明日、君を好きになる
いけない。

自分としたことが、これじゃ、公私混同もいいところだ。

幸い今朝も、まだ小野崎さん以外のお客様がいないから良かったものの、こんなところを他のお客に見られたら、それこそ誤解を招いてしまう。

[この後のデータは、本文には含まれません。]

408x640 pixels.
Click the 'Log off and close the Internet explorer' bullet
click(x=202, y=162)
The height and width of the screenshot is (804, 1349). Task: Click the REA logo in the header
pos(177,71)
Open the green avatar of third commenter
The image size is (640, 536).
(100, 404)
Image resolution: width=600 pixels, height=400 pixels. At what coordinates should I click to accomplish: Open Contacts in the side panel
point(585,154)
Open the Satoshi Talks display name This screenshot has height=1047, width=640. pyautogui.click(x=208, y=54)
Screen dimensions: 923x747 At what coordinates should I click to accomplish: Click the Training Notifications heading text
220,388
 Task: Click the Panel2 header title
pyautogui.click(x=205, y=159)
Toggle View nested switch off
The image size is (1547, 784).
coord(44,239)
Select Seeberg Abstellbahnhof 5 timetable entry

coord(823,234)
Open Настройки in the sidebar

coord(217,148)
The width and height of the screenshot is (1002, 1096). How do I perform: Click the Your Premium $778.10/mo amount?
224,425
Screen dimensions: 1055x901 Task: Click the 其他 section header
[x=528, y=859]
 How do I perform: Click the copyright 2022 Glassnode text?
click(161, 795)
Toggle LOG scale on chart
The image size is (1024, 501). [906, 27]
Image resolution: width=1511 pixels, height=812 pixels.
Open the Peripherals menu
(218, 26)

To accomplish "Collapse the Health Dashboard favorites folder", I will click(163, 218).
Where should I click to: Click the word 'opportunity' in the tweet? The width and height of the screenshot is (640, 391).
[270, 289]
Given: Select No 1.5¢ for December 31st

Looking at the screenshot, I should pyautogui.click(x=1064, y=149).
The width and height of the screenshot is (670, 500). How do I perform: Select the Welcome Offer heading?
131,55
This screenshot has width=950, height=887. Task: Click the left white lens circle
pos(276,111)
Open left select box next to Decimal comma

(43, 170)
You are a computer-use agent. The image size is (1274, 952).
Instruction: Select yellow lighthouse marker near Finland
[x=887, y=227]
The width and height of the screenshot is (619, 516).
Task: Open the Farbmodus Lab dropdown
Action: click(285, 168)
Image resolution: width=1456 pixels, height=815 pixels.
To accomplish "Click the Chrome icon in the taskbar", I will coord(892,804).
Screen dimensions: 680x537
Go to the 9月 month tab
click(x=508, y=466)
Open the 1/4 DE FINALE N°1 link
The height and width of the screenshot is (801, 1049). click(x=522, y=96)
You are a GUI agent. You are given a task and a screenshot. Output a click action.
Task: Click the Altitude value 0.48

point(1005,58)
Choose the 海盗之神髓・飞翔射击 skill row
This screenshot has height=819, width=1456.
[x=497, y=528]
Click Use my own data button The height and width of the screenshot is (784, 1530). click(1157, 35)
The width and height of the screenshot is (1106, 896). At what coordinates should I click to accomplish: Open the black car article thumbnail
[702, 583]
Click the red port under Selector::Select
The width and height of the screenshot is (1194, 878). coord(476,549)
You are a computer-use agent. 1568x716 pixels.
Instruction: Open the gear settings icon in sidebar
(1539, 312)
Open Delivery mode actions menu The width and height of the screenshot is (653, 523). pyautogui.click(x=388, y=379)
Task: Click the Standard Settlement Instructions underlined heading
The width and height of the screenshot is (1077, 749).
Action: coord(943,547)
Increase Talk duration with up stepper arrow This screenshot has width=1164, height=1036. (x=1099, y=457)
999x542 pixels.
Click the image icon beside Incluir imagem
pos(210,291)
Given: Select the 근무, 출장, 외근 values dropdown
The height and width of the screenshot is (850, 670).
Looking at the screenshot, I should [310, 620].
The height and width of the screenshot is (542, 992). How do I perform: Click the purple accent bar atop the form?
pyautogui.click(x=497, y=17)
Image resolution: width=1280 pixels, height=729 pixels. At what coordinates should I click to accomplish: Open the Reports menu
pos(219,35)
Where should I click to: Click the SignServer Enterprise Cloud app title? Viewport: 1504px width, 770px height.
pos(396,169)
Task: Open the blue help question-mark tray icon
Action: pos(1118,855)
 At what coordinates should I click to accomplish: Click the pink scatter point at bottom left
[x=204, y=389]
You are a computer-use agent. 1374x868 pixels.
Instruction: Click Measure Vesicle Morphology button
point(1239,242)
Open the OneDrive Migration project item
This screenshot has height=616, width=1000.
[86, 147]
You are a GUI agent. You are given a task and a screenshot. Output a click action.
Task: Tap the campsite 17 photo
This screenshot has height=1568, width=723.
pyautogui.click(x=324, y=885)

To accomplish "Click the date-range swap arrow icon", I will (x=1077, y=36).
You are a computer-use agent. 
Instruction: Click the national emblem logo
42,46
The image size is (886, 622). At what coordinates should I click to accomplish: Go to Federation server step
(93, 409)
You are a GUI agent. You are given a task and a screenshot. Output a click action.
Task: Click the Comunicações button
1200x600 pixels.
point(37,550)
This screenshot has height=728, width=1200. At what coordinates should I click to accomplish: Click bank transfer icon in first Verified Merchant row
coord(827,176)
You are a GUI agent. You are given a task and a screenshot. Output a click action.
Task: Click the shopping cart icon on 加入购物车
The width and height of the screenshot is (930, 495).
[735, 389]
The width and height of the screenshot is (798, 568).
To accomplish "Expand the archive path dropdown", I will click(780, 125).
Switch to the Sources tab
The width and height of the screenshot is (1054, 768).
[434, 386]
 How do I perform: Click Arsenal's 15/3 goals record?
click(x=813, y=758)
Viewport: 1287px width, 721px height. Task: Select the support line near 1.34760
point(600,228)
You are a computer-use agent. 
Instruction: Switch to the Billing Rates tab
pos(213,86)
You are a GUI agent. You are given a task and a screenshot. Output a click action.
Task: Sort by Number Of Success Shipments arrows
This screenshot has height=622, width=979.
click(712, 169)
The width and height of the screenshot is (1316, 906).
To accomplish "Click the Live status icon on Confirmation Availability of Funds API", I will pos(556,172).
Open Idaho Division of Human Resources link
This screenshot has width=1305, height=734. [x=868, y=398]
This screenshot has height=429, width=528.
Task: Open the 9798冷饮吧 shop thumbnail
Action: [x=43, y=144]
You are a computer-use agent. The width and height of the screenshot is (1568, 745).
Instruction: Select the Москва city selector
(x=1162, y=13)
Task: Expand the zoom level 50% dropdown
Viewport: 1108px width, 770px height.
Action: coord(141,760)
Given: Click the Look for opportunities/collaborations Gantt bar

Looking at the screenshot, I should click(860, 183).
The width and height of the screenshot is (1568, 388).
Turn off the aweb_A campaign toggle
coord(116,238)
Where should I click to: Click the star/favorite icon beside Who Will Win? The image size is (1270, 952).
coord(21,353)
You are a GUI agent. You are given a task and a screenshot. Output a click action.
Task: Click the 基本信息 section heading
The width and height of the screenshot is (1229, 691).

『ではごゆっくり…』と、早々に立ち去ろうとするも、今度は小野崎さんの方から、『あ、エリ、ちょっといいかな?』と、呼び止められてしまう。

『何でしょう?』
『明日の日曜、時間ないかな?』

また、こちらの気持ちなど考えもせず、『美味しい店見つけたんだ。一緒にどう?』と、軽い口調で聞いてくる。

『…明日は、前に話した友人の結婚式なので…』
『じゃ、来週…そうだな、もしだめなら平日の夜にでも…』

今日は珍しく食い下がる、小野崎さん。

その執拗な誘いに、閉じ込めたはずの自分の心がぐらぐら揺れそうで、さっさとこの会話を終わらせたくなり、少し突き放すように答える。

『小野崎さん』

我ながら、思いのほか冷たい声が出た。

『ん?』
『私、前にも言いましたけど、恋人作らないって公言している人と遊ぶほど、暇じゃないんです』

自らの心にも釘をさすように、ハッキリと言い放つと、意外にも小野崎さんも納得したのか『ああ、そうだったね』と、つぶやいた。